■ Aim: Pull out every line of the material below that contains the string "accomplish", treating uppercase and lowercase letters as different.

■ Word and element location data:
____
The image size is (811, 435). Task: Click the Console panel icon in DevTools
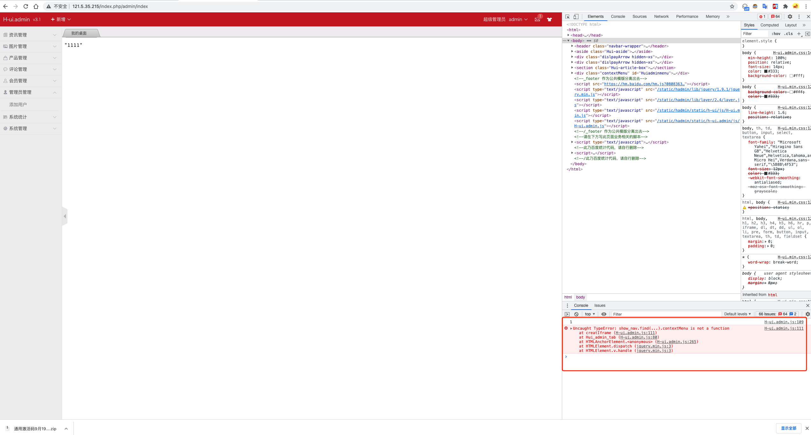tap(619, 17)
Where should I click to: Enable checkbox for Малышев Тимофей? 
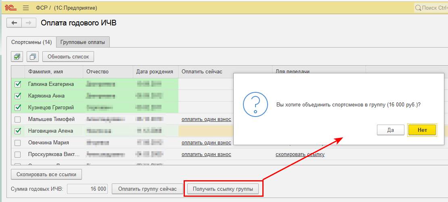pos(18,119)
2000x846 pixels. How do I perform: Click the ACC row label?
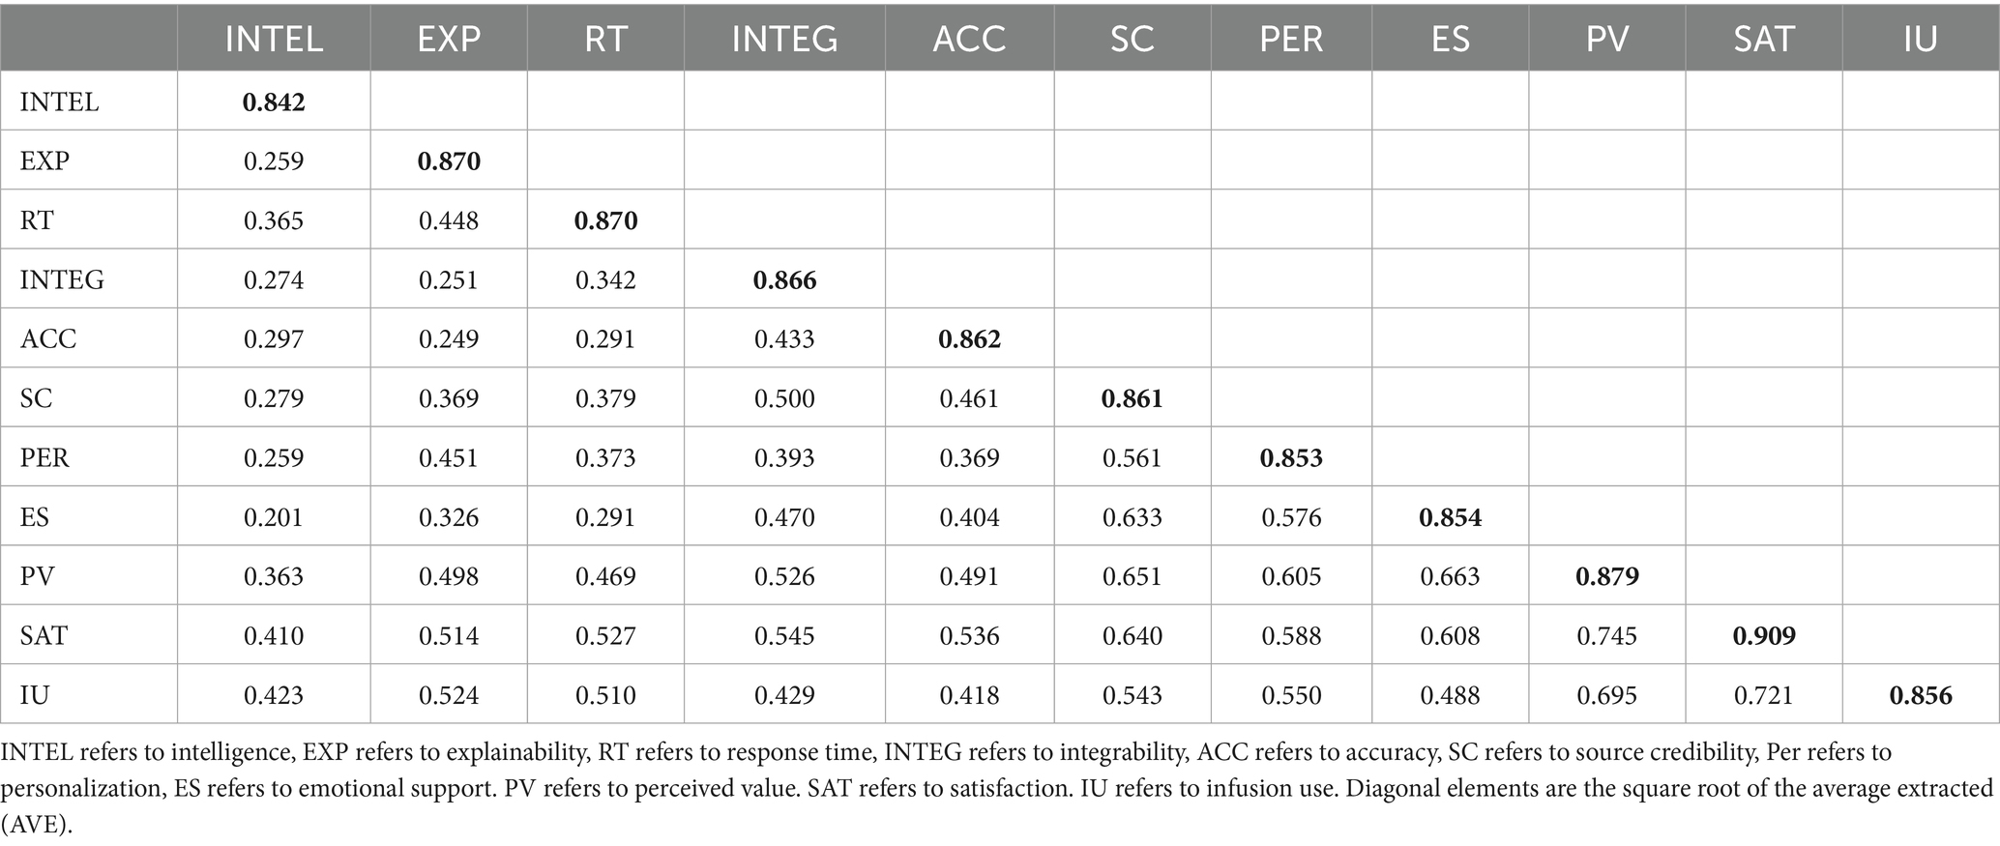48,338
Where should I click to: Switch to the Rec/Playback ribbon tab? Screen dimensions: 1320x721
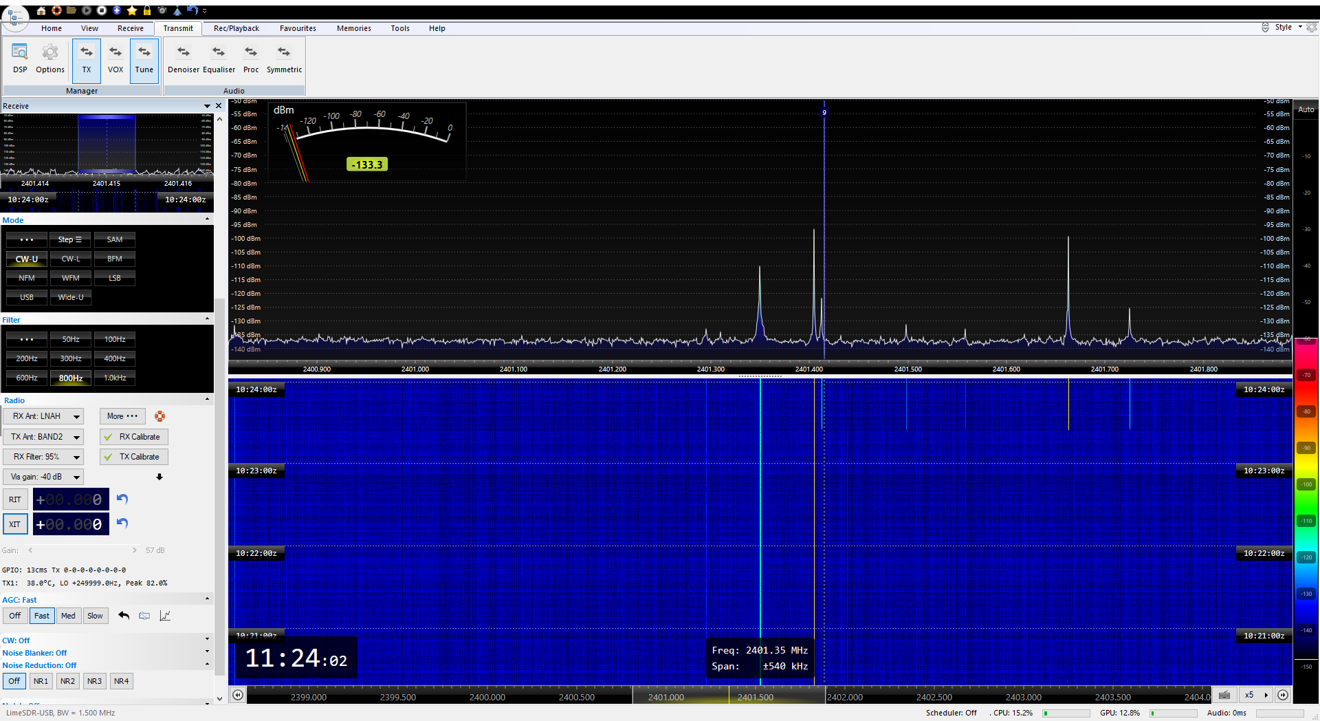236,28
____
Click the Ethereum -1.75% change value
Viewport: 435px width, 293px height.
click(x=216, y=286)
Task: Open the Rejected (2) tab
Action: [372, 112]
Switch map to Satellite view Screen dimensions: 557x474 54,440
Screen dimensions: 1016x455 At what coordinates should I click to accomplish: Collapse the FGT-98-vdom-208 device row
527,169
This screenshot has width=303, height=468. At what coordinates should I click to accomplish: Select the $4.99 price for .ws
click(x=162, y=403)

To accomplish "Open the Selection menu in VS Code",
____
■ Exercise answer:
Screen dimensions: 1016x455 At what coordinates should I click to accomplish: Collapse the FGT-98-vdom-208 device row
This screenshot has width=303, height=468. At what coordinates should I click to accomplish: Select the $4.99 price for .ws
To accomplish "Open the Selection menu in VS Code",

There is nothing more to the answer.